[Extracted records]
***
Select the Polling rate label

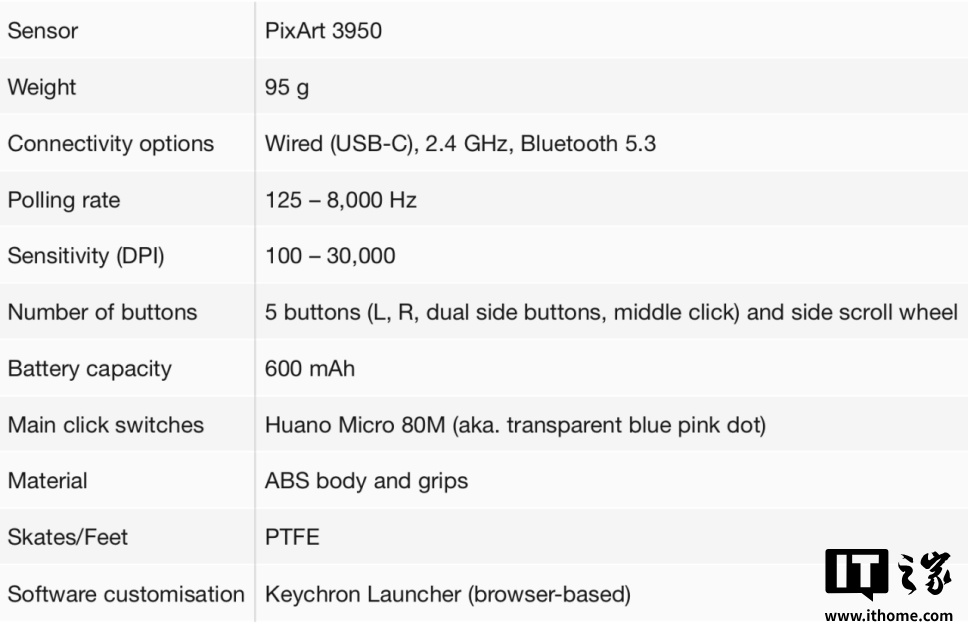pyautogui.click(x=63, y=200)
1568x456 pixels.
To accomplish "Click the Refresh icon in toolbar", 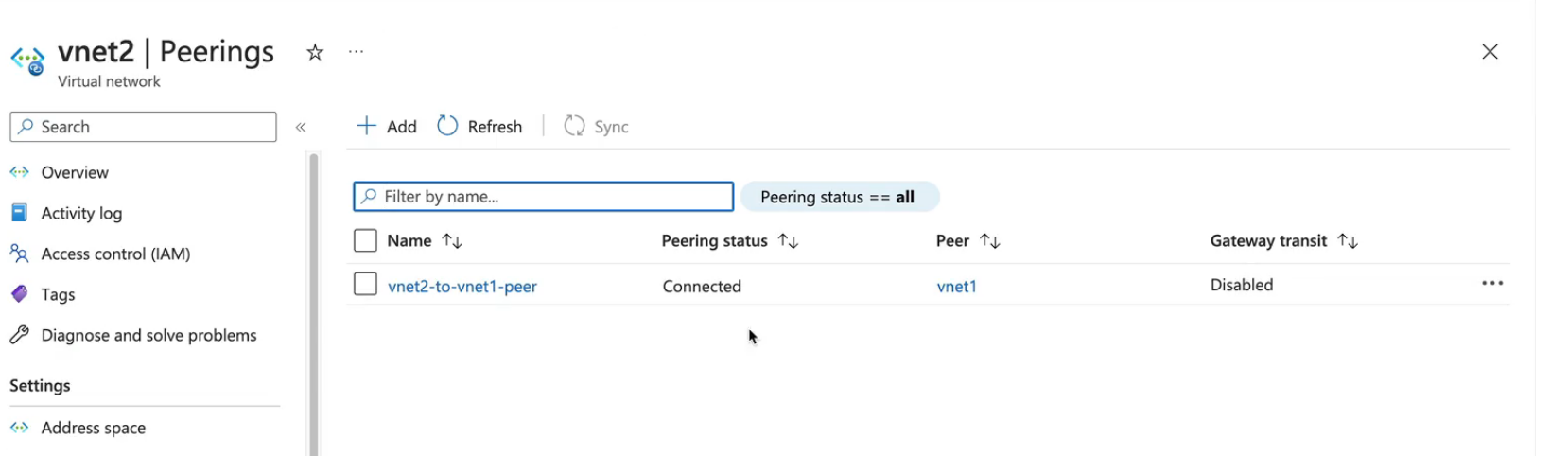I will coord(447,126).
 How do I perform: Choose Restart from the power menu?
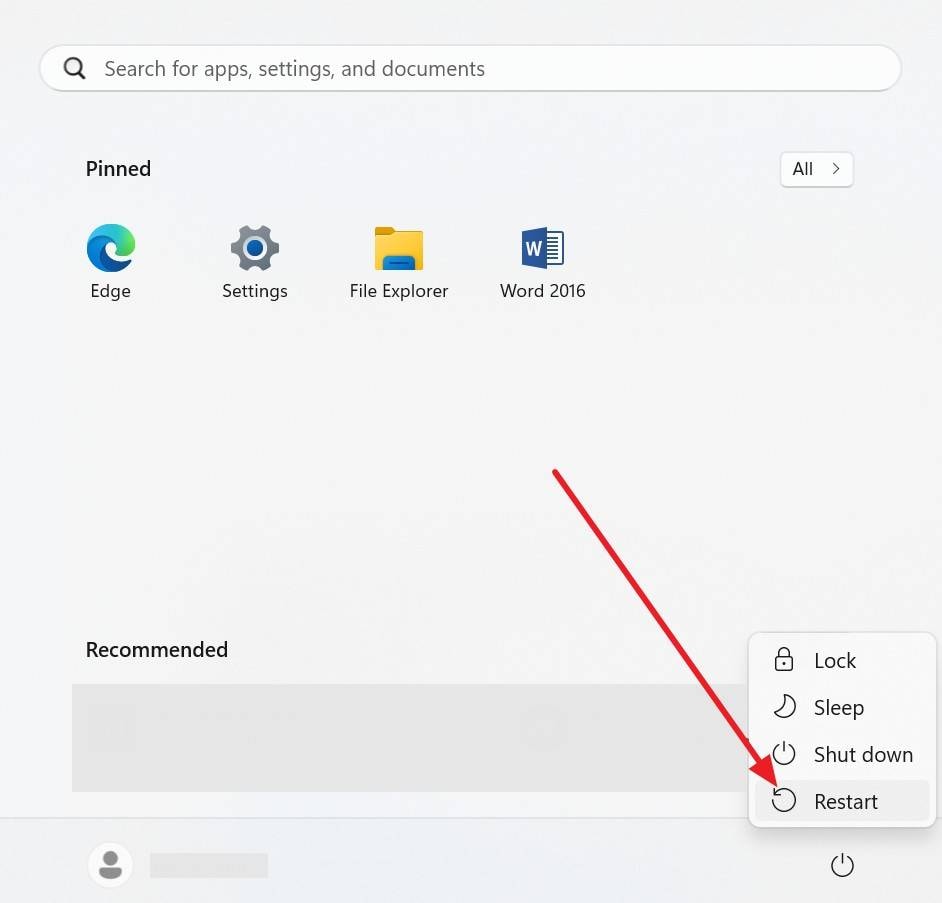pyautogui.click(x=842, y=800)
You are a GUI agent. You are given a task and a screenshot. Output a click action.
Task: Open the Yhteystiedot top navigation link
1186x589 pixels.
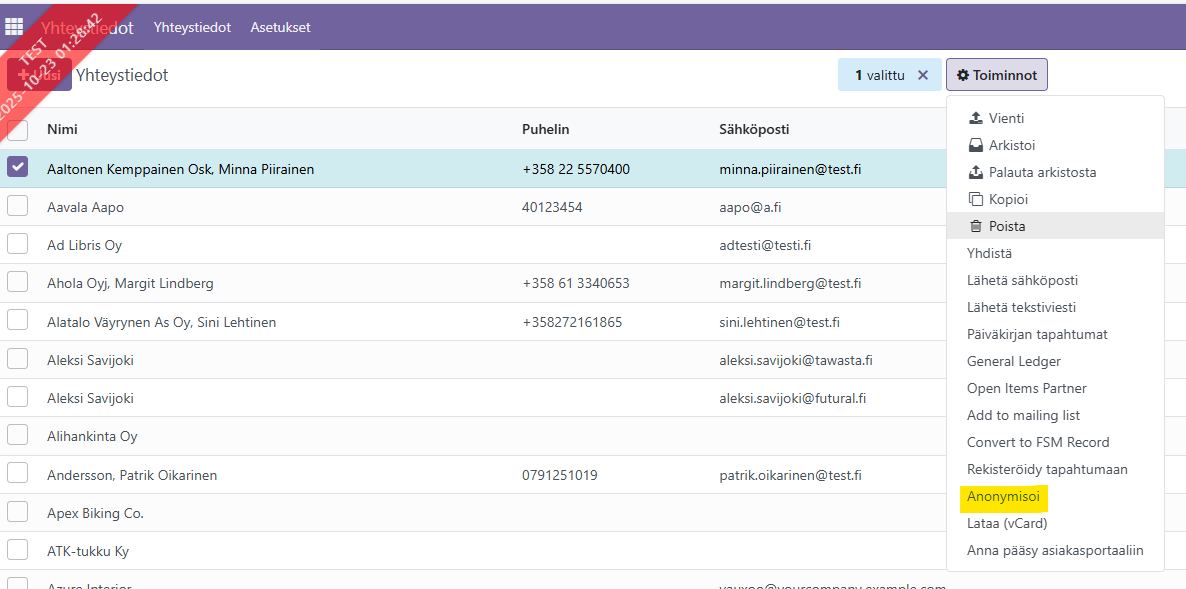point(192,27)
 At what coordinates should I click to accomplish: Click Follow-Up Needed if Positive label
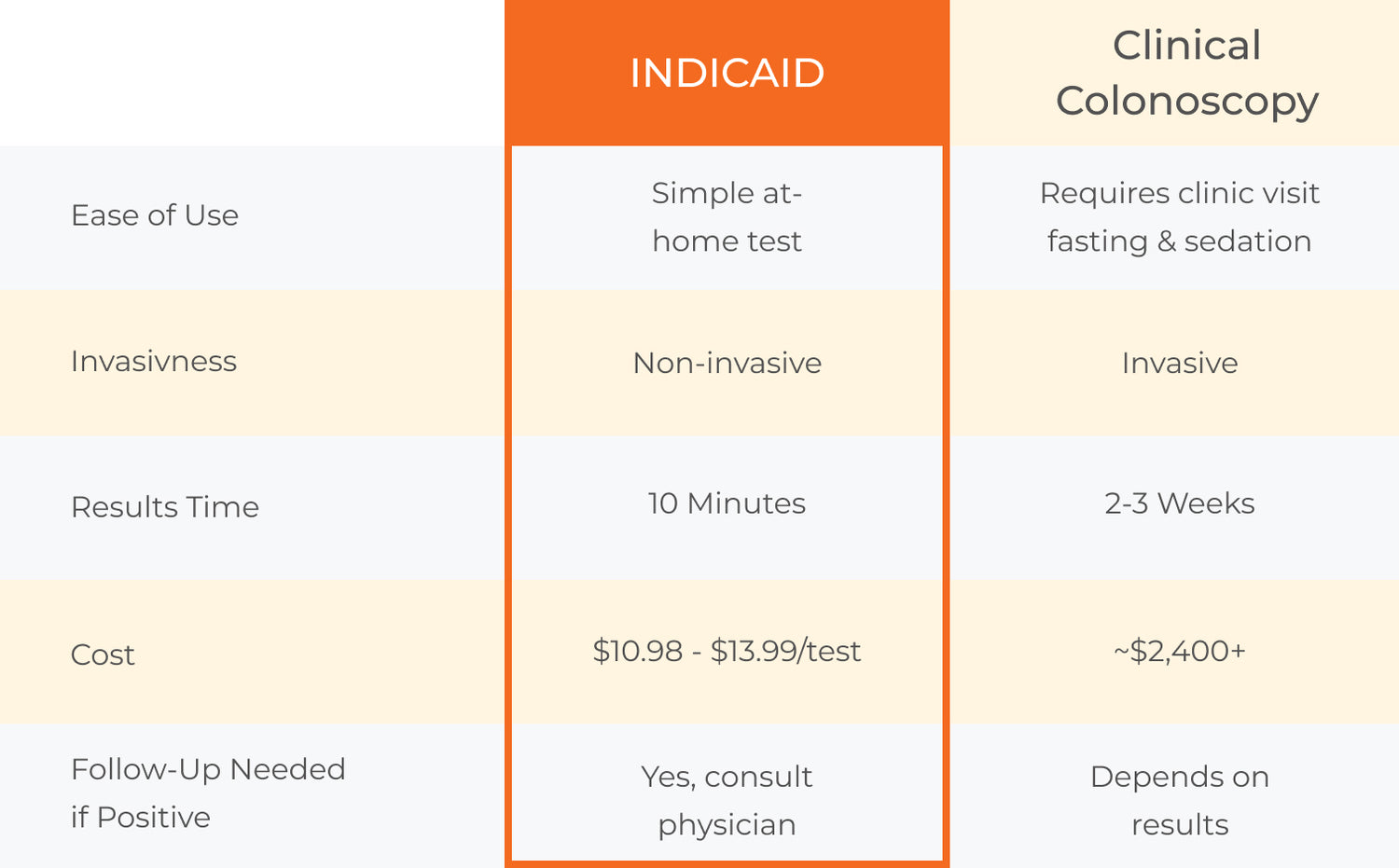click(208, 792)
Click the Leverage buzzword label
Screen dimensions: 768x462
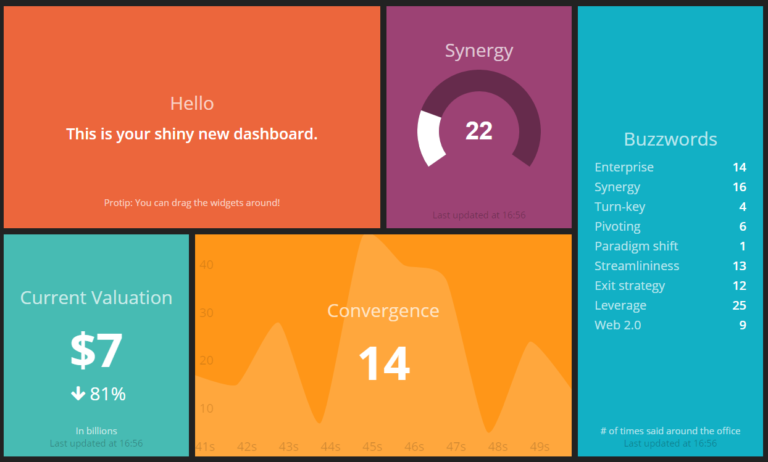(x=620, y=305)

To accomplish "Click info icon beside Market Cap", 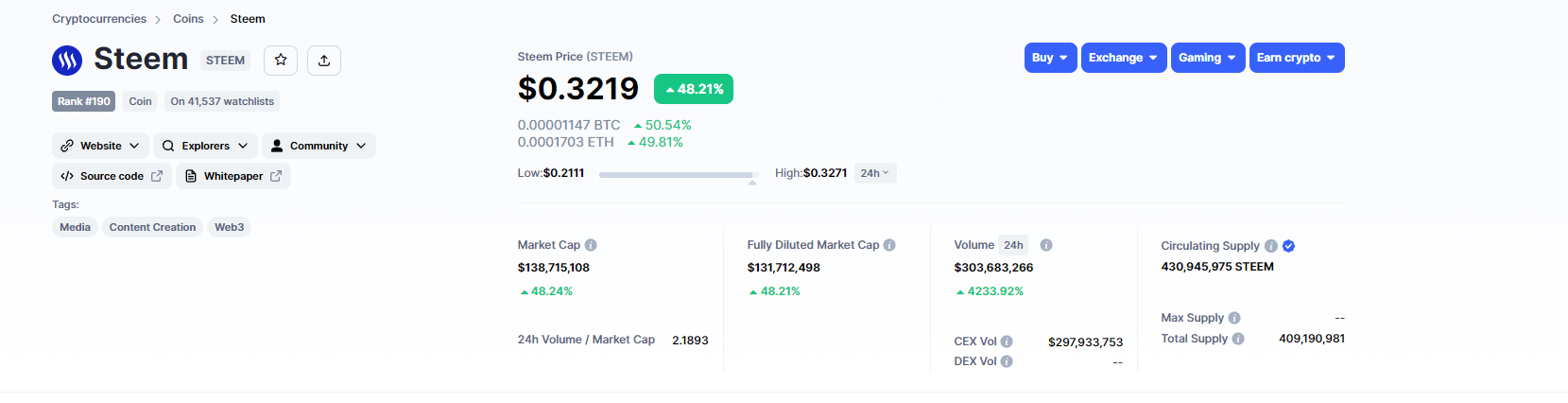I will click(591, 245).
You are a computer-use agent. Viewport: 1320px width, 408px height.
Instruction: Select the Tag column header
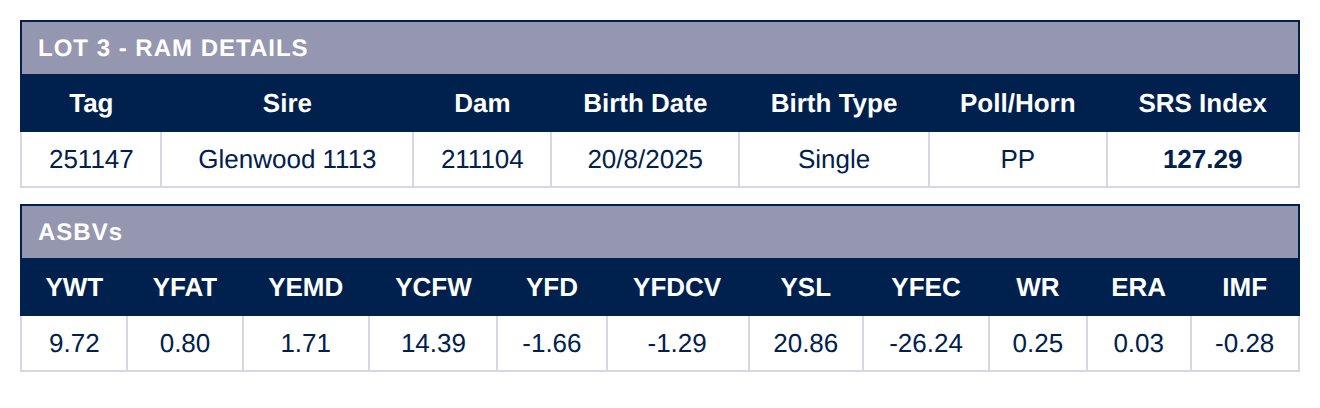pyautogui.click(x=91, y=103)
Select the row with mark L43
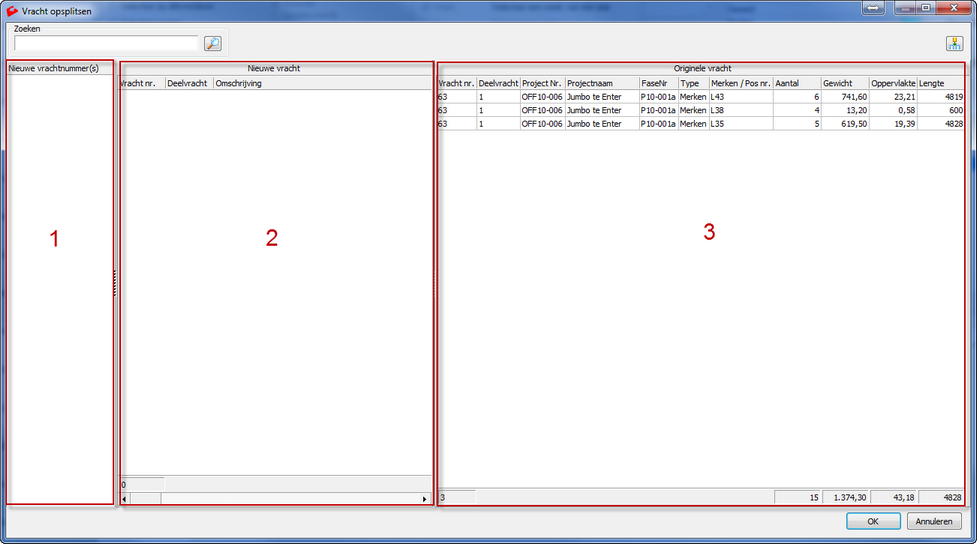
***
Using the records above, copy every line that has the word "agent" in it.

- Answer
You are a GUI agent. You are given a task and a screenshot. Output a click action.
You are a computer-use agent. Viewport: 1320px width, 408px height.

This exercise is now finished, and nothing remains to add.